In the Dallas-Forth Worth area, Grapevine-Colleyville Independent School District and John Peter Smith Health Network joined to provide healthcare to the students. JPS is the county hospital for Tarrant County in Forth Worth, Texas. As of January 16, 2008, the clinic will serve all students and their siblings up to the age of 18 that are in the GCISD. The clinic will treat acute conditions, minor injuries, give immunization and physicals. The agreement between the district and JPS is that the district will provide space and all repairs, and JPS will provide practitioners, medical staffs and supplies. Students with insurances will pay the co-pay and students without insurance will pay $5 for an office visit. The clinic is having a smooth start.
This consolidation is important to the low-income families and families with or without health insurances. Students will have access to the health care provider and it will be affordable. It is believe to decrease the number of absences. The school district spent more than $127,000 to remodel the building. The issue is not about spending or making money, the main concern is about students being healthy and getting correct medical attention. By getting immunization, physicals, medicine will help prevent further health problems and educate the students to stay healthy. A newsletter sent out to all students’ home and parents are informed.
We hear it on the news, in social conversation, and presidential candidates’ speak. We all know that medical care is unaffordable. But what have the government done about this problem? Health care CAN be affordable. I work at a family practice clinic and our prices are specially design to service the community and to be affordable. It is ridiculous what practitioners are charging for service and fees.

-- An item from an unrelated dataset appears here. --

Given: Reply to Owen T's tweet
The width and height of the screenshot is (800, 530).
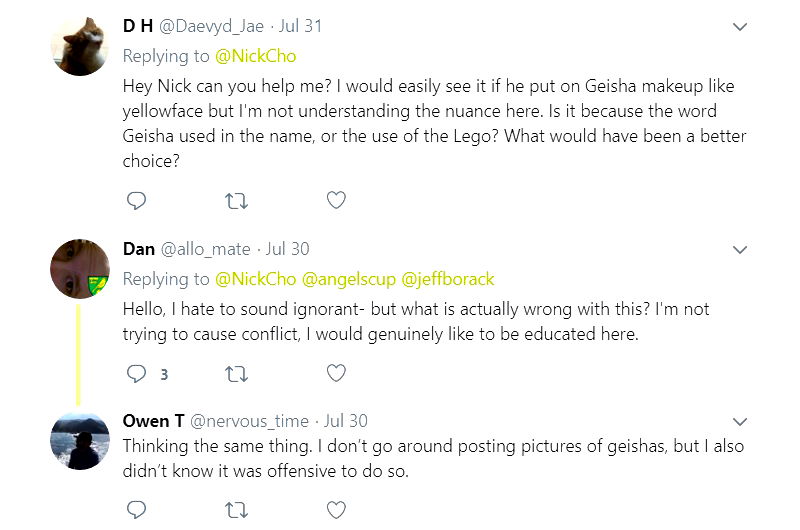Looking at the screenshot, I should click(137, 510).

This is one of the first steps that all county should do for all students that are in their district. The potential benefits are keeping our children healthy and preventing disease or illness. However, if this was the perfect solution, it would have been done before and every county would have done it. There some downside to this, such as expenses, staffing, the size of the population and more. I do believe that the problem will improve. The problem cannot be solved over night nor does the solution can fix everywhere in the United States. By taking a large problem, fixing a small portion of it and later fixing more, is a great start. This small portion begins with one school district and one country hospital.